When it comes to communications standard there are two main competitors. First is WirelessHART, an open source standard, now available from FieldComm Group, the organisation formed earlier this year by the merging of Fieldbus Foundation and the Hart Communication Foundation. Then there is ISA100 Wireless, an open, wireless network protocol that, with its universal IPv6 addressability, makes it compatible with the Internet of Things.

"The standards battle is a pain point for end users – Emerson and Endress+Hauser are a big backer of WirelessHART while Honeywell and Yokogawa are on board with ISA100," confirms Forbes. "A lot of process manufacturing firms have equipment from both camps and they are not pleased with the situation of two different standards. Nevertheless that doesn't keep them from deploying."

As the WirelessHART and ISA100.11a standards continue to gain footholds, most process wireless transmitter users will move away from any remaining legacy proprietary solutions. "Concurrent with this shift, a migration away from standalone point-to-point installations will occur in favour of mesh-based, inherently redundant device level solutions that interface to a Wi-Fi-based plant or facility backbone," adds Forbes.

With more than 40 million [wired] HART devices installed worldwide, WirelessHART is in a strong position. "WirelessHART is a wireless mesh network communications protocol ideally suited to process automation applications," states Chuck Micallef, marketing consultant with FieldComm Group. "It adds wireless capabilities to the HART protocol while maintaining compatibility with existing HART devices, commands and tools."

Each network type includes three main elements. First, there are the physical wireless field devices monitoring and/or controlling plant or factory equipment. Second, gateways enable communication between these devices and host applications connected to a high-speed (often existing) plant communications network. Finally network manager firmware is responsible for configuring the network, scheduling communications between devices, managing message routes and monitoring network health. Logically, the network manager can be integrated into the gateway, host application or process automation controller.

"The network uses IEEE 802.15.4 compatible radio transmitters operating in the 2.4GHz industrial, scientific and medical band," explains Micallef. "The transmitters employ direct-sequence spread spectrum technology and channel-hopping for communication security and reliability, as well as TDMA [time division multiple access] synchronised, latency-controlled communications between devices on the network."

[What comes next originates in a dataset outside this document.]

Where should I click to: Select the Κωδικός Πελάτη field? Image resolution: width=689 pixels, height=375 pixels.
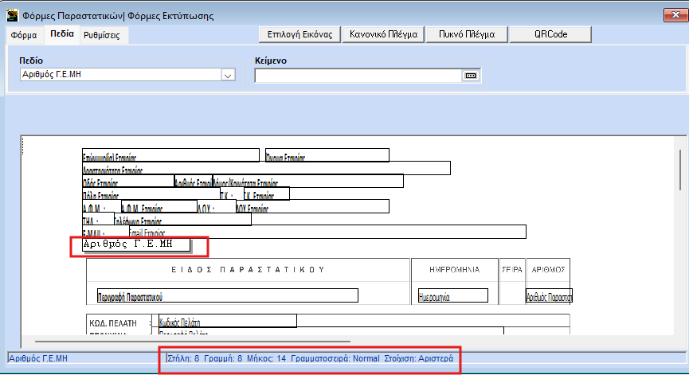[x=227, y=321]
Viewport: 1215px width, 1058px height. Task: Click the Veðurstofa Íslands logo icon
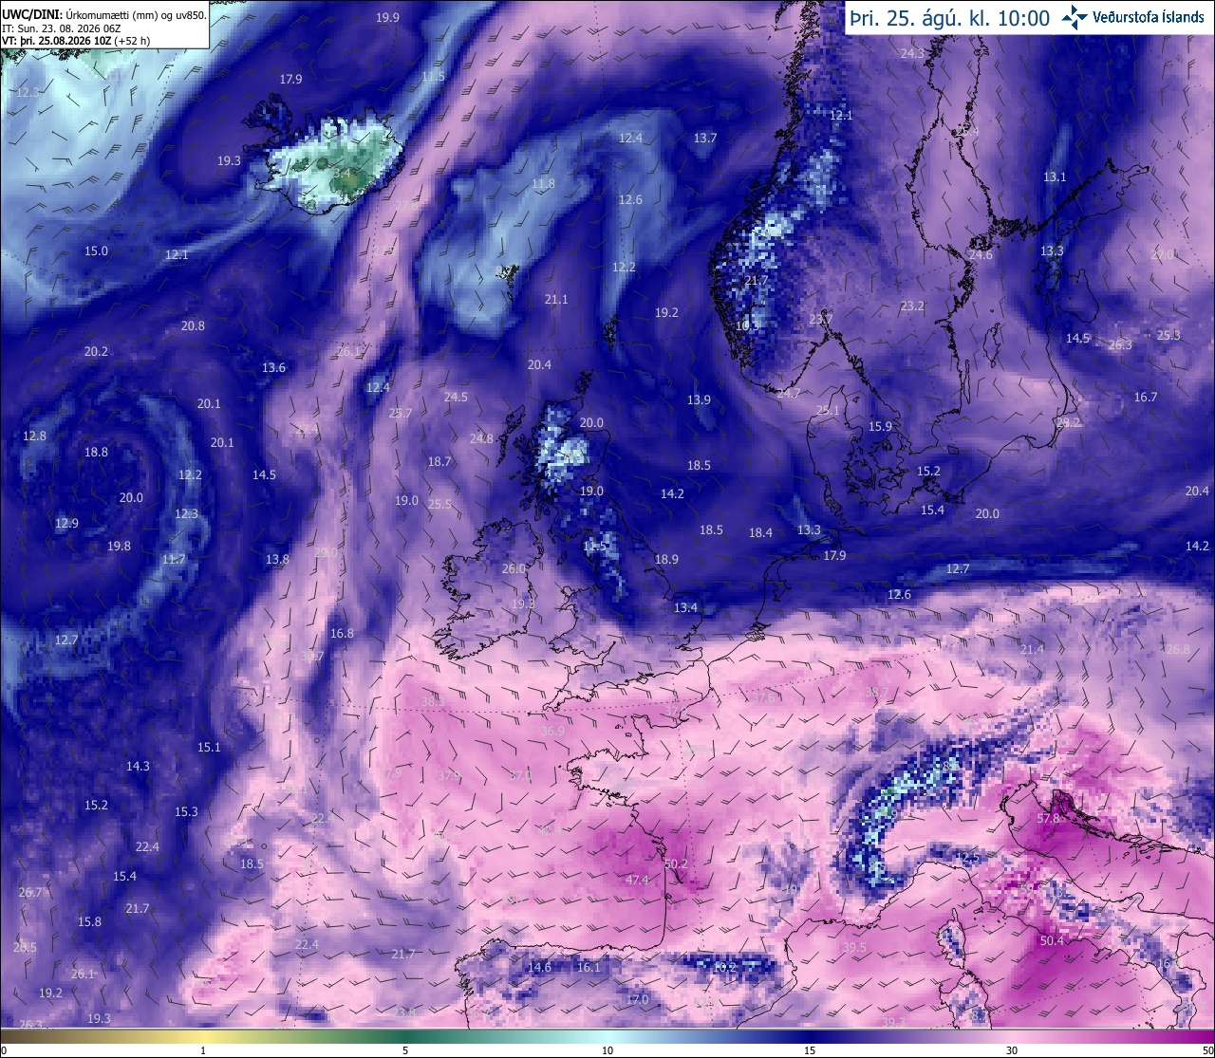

Each device in a mesh network can serve as a router for messages from other devices – meaning they don't have to communicate directly to a gateway, but can forward messages to the next closest device. This extends the range of the network and provides redundant communication routes to increase reliability. It is the network manager's job to determine current routes, based on latency, efficiency and reliability. And, to ensure the redundant routes remain open and unobstructed, messages continuously alternate between redundant paths.

"Consequently, like the Internet, if a message is unable to reach its destination by one path, it is automatically re-routed to follow a known good, redundant path, with no loss of data," explains Micallef. "The mesh design also makes adding or moving devices easy. As long as a device is within range of others in the network, it can communicate."